++++ Input material

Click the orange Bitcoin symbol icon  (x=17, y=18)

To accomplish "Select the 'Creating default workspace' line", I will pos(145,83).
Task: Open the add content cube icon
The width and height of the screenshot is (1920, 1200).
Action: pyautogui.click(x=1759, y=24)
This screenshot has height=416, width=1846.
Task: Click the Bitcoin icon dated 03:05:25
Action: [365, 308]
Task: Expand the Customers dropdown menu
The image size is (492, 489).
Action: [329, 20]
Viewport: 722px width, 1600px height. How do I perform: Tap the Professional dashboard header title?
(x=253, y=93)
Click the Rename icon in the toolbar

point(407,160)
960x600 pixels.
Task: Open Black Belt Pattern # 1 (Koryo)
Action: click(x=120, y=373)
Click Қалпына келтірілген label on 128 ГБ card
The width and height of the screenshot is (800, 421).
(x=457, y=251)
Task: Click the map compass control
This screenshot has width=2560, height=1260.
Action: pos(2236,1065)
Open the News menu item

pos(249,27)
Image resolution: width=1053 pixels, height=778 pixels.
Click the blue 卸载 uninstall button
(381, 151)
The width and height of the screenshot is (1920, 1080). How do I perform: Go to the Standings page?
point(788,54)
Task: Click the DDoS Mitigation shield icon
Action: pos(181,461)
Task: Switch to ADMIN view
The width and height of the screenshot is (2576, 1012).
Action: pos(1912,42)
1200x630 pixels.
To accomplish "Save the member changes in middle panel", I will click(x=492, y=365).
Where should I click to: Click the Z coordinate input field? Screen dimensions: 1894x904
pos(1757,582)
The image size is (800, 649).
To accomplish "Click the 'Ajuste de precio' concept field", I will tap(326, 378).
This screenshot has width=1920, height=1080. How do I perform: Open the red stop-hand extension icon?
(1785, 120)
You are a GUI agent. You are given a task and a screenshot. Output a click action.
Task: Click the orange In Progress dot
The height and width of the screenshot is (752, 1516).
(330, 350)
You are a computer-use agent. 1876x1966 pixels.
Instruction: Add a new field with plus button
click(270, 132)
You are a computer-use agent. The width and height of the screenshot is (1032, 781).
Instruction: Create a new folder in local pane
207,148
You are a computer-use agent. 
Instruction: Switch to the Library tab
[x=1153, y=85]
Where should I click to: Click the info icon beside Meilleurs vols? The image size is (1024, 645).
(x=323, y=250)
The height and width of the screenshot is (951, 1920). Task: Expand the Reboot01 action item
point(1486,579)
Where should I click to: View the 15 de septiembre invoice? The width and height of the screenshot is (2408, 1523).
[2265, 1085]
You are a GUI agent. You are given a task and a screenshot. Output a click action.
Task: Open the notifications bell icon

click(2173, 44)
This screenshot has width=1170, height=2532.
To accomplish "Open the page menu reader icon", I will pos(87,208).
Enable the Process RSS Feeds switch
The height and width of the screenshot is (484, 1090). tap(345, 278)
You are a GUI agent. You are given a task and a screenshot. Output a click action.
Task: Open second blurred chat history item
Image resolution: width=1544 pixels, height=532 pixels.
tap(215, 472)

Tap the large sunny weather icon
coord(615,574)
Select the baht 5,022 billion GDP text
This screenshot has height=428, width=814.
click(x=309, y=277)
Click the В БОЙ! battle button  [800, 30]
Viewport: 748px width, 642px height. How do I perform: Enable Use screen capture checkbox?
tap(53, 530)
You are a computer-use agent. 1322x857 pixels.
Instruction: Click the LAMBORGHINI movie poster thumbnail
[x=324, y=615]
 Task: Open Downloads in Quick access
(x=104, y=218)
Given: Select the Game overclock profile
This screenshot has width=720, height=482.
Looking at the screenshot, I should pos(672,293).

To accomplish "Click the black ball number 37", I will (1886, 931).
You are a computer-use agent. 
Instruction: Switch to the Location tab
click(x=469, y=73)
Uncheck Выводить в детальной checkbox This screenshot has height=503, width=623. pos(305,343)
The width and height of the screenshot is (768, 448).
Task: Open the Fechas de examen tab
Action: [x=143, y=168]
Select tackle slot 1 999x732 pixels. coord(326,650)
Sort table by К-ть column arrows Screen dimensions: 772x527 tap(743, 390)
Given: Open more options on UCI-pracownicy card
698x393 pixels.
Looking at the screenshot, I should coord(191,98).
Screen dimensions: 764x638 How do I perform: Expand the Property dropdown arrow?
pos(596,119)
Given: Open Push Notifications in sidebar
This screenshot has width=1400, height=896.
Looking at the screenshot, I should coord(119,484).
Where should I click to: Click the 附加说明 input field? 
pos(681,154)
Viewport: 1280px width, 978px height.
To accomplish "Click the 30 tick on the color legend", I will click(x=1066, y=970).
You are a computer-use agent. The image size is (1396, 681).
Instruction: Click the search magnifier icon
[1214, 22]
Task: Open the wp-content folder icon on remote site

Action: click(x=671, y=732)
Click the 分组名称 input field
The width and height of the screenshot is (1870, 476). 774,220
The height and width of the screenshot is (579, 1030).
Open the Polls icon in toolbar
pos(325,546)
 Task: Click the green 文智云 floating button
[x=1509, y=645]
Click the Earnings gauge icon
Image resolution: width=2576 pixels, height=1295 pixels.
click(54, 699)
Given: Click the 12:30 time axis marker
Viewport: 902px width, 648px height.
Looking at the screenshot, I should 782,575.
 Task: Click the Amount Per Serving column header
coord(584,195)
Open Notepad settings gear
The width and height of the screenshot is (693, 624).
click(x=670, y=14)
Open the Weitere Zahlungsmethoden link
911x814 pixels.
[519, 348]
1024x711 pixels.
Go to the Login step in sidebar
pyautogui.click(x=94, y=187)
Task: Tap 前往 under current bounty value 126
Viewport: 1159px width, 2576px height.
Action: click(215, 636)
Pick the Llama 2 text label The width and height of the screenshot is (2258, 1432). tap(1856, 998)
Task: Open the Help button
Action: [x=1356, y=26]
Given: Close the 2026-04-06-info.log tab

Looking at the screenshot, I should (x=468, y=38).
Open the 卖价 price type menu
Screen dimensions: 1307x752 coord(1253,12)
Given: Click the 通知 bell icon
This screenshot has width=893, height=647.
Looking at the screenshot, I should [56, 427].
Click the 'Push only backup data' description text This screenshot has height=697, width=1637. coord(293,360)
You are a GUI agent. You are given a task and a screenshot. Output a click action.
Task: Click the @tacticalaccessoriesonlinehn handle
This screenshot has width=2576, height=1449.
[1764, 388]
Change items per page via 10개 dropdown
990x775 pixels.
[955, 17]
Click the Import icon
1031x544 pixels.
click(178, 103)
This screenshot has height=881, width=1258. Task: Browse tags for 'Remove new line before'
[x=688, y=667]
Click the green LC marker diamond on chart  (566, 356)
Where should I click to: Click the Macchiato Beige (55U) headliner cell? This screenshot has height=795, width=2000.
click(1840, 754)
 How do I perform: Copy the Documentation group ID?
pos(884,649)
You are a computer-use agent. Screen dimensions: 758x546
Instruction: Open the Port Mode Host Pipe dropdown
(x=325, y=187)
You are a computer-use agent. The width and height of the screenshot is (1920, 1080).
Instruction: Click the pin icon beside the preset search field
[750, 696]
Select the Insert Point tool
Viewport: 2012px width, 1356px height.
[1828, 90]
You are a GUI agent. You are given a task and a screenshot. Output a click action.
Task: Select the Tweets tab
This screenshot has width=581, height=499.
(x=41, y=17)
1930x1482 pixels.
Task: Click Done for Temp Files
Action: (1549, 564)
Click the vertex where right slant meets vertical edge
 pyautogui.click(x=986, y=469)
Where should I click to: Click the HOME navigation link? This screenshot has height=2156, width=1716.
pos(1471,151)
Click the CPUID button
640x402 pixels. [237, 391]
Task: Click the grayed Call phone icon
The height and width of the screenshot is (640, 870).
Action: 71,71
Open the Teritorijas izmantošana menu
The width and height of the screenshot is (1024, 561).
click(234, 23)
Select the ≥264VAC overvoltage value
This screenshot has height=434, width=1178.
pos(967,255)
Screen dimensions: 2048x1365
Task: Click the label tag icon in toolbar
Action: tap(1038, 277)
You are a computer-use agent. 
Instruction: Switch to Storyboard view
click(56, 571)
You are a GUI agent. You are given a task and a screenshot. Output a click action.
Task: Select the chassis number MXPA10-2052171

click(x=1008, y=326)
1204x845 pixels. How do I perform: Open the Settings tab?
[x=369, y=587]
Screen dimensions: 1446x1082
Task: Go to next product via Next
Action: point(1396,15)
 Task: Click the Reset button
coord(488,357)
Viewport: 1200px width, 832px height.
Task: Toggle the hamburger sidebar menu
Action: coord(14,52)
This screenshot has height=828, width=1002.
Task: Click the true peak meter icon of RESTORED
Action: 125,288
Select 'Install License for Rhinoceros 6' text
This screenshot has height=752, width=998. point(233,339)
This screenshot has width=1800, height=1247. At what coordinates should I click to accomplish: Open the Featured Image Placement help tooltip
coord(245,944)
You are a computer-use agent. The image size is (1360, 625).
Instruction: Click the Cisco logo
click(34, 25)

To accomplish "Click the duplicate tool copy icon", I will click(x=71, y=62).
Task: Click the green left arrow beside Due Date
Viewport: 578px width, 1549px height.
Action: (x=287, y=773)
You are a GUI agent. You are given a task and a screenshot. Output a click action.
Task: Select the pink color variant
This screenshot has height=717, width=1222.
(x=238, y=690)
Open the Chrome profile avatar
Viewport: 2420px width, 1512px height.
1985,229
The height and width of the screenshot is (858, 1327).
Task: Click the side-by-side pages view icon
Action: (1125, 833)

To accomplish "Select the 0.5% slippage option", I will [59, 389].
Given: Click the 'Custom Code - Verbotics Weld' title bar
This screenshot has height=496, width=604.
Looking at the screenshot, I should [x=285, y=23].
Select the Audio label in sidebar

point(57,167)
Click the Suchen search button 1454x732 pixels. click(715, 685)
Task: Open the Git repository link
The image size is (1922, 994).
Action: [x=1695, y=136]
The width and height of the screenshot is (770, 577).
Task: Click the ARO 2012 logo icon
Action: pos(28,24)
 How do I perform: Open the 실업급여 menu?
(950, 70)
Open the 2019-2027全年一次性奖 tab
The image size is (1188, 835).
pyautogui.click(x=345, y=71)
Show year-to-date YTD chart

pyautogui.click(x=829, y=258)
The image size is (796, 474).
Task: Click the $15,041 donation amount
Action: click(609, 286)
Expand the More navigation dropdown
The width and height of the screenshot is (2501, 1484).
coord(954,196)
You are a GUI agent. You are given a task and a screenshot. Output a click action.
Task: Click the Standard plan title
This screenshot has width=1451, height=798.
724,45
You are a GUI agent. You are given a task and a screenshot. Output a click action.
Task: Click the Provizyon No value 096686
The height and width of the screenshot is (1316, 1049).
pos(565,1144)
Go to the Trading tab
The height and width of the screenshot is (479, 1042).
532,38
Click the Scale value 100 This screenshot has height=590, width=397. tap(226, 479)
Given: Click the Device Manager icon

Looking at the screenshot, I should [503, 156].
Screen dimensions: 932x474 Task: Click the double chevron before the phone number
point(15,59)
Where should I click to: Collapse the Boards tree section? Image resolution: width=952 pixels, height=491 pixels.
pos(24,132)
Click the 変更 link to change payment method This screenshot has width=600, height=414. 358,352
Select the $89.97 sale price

++++++++

The task:
Reproduce the records word for word, starting with the first line and going on through the line that contains "Action: [365, 308]", with both of those lines included.

Expected answer:
Click the orange Bitcoin symbol icon  (x=17, y=18)

To accomplish "Select the 'Creating default workspace' line", I will pos(145,83).
Task: Open the add content cube icon
The width and height of the screenshot is (1920, 1200).
Action: pyautogui.click(x=1759, y=24)
This screenshot has height=416, width=1846.
Task: Click the Bitcoin icon dated 03:05:25
Action: [365, 308]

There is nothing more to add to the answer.